このケースに限らず、BPSD(認知症の周辺症状)の発生メカニズムには、身体疾患が背景にあることも多いのです。例えば便秘が続いており、うまく苦痛を表現できず気持ちが荒れていた方が、便秘を解消してあげたとたん穏やかになった、というケースもあります。

▼常に無表情で元気がなく、何にも興味を示さない

最初に体の病気がないかを調べることは、いうまでもありません。ご高齢の方は難聴や白内障など聴覚や視覚の低下のために、元気がなくなっている可能性もあり、注意が必要です。

血管障害を合併しているようなケースでは、さらに意欲が低下している場合があり、体操や散歩などの体を動かすリハビリが有効な場合があります。アルツハイマー型認知症による意欲低下が主体であるのなら、できるだけ声をかけてあげることが必要でしょう。話題は過去に働いていたときのエピソードなど、本人にとって興味がありそうなテーマがいいでしょう。

聞き手のほうは、「話し相手から学びを得たい」という心構えで接することが大切です。もちろん、人生の先輩としてこちらが学びを得られることも多くあります。
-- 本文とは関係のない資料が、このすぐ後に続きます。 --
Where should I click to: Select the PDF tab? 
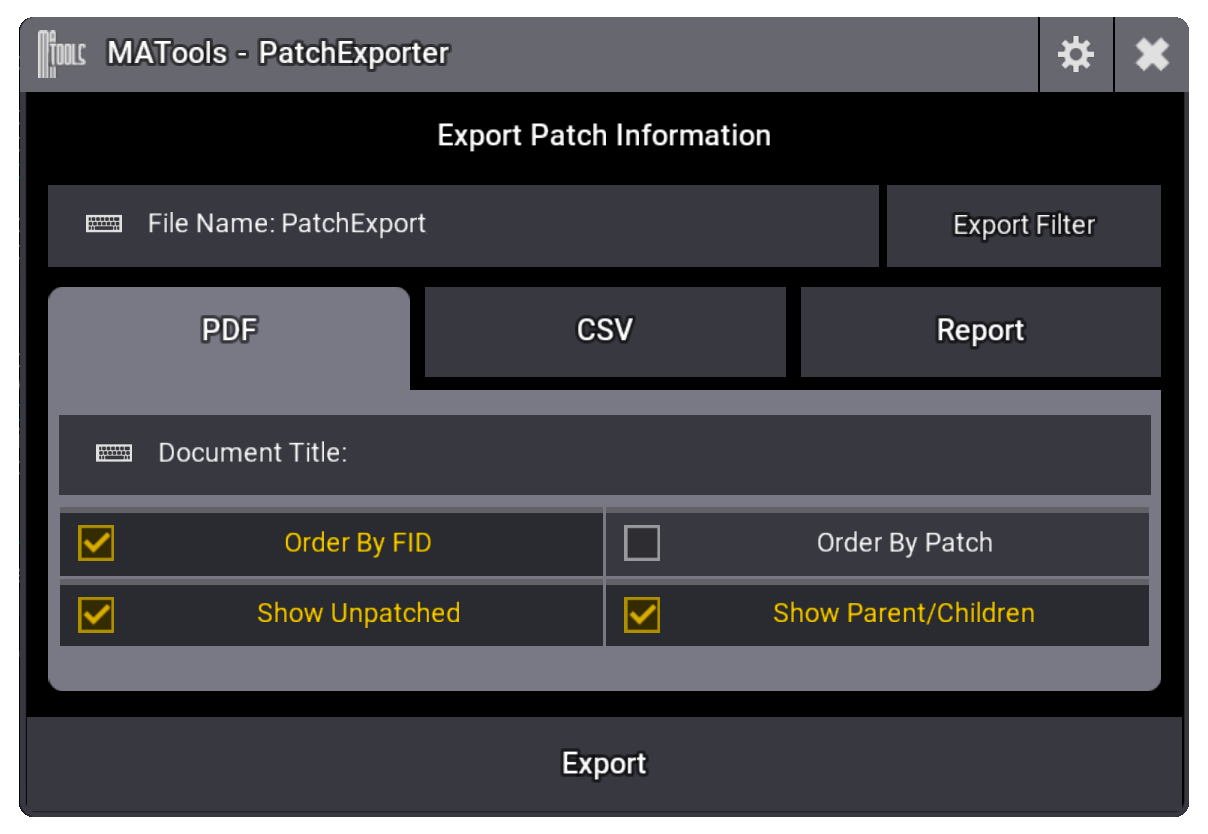[229, 331]
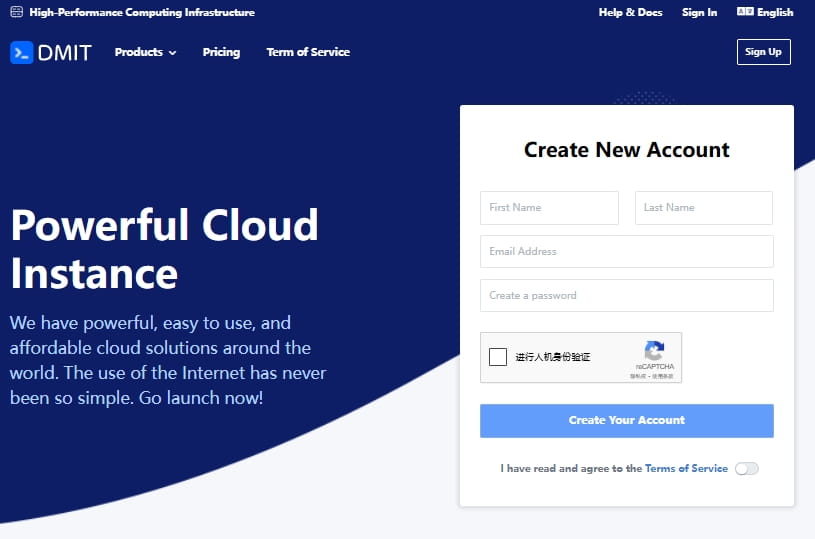815x539 pixels.
Task: Click into the Email Address field
Action: coord(626,252)
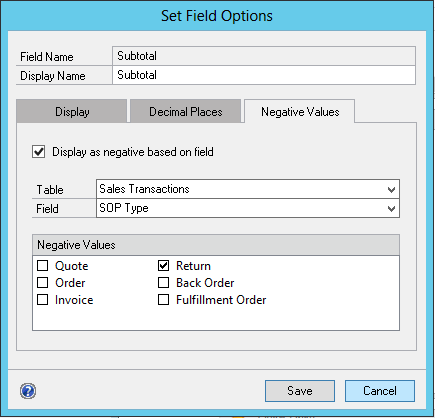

認知症の方は、相手がどのような聴く姿勢を持っているかを敏感に感じとります。また、いろいろな人が関わる中で、関わってくれる多くの人たちが、本人に対してポジティブなフィードバックをすることで、徐々に明るくなっていくケースをしばしば経験します。

人は、人間関係に悩むものですが、人間関係により励まされることもまた事実です。

▼「薬を飲みたくない!」とごねる

注意が必要なケースです。単なる拒絶ではなく、頭痛や便秘、悪心といった副作用を嫌がり、薬を拒否するという行動に出ている場合があります。

うまく副作用などを表現できず拒薬になっている場合は、「どうして飲みたくないのか」を本人に聞き、主治医にあらためて相談するのがいいでしょう。

また、漢方薬や口腔内崩壊錠など、普段内服している形と違う薬剤を嫌がる場合もあります。この場合、通常の錠剤に変更することで内服できる場合があります。

逆に、薬を飲みたくないという表現が、本人と薬をすすめる介護者との人間関係の中で起きている場合、第三者の方にすすめてもらうと、すんなり飲むこともあります。また薬を飲む理由を忘れてしまっているケースもあります。この場合は毎回、理由を丁寧に説明すると飲んでくれることもあります。